> _To do_:
All of the data that follows is to be written out exactly, with images excluded.

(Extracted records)
=== Section Start ===
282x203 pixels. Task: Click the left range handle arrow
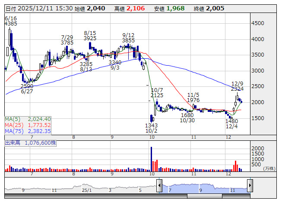point(159,186)
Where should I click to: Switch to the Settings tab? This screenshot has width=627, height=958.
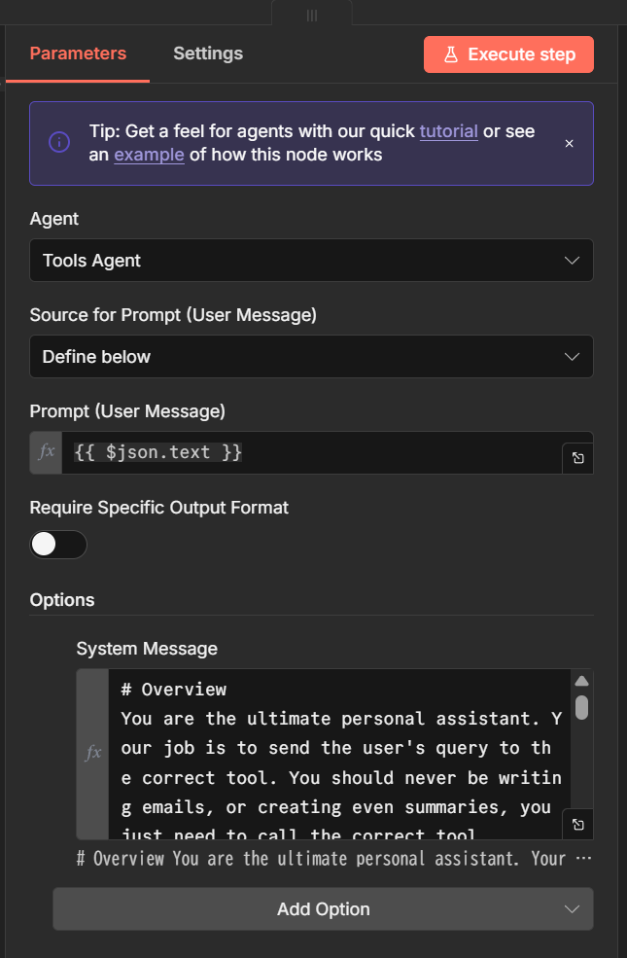coord(208,53)
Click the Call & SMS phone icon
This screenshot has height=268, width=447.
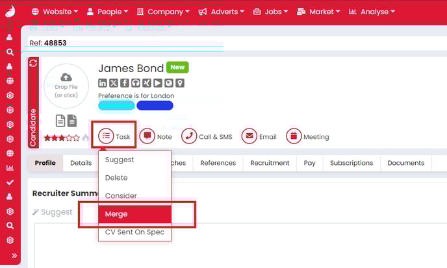tap(189, 136)
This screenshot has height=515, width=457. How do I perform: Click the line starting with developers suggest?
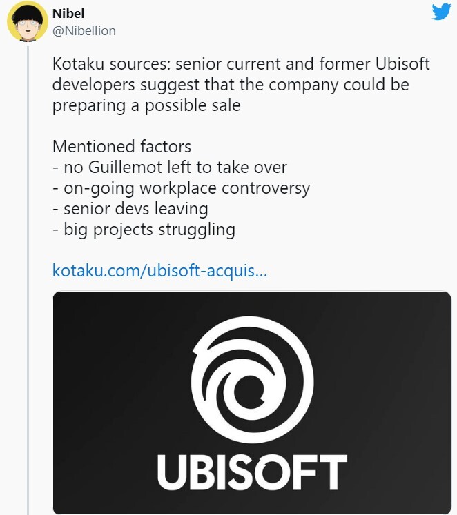(231, 85)
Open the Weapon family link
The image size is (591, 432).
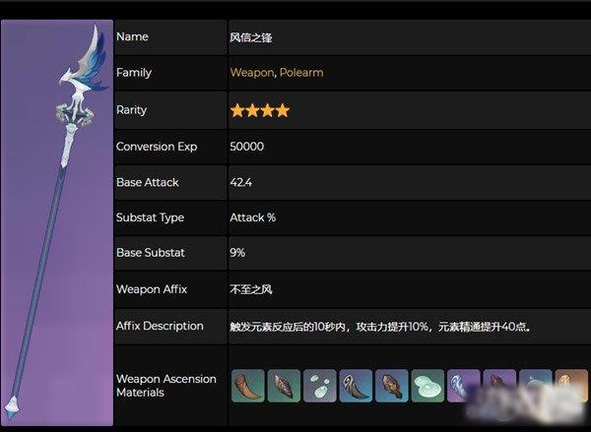coord(252,72)
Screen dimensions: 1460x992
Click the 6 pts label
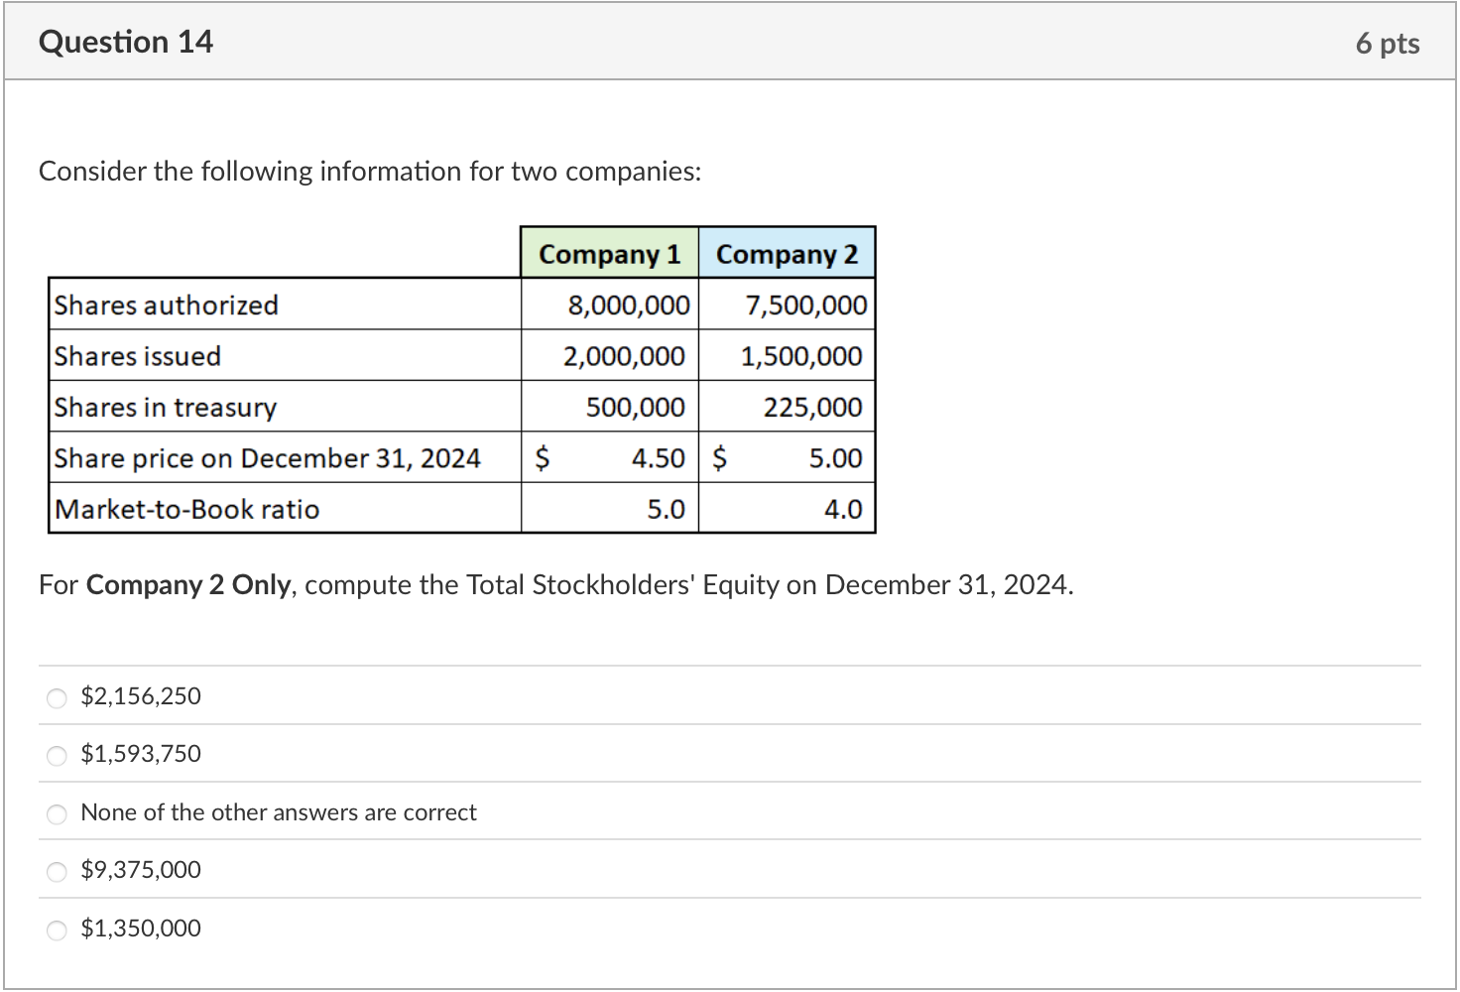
=== Section End ===
> _Result_:
282x203 pixels. Task: Click the left range handle arrow
point(159,186)
Where should I click to: Switch to the Settings tab? This screenshot has width=627, height=958.
coord(208,53)
Click the Call & SMS phone icon
This screenshot has height=268, width=447.
tap(189, 136)
This screenshot has height=515, width=457. How do I perform: Click the line starting with developers suggest?
(231, 85)
Open the Weapon family link
The image size is (591, 432).
coord(252,72)
Screen dimensions: 1460x992
Click the 6 pts label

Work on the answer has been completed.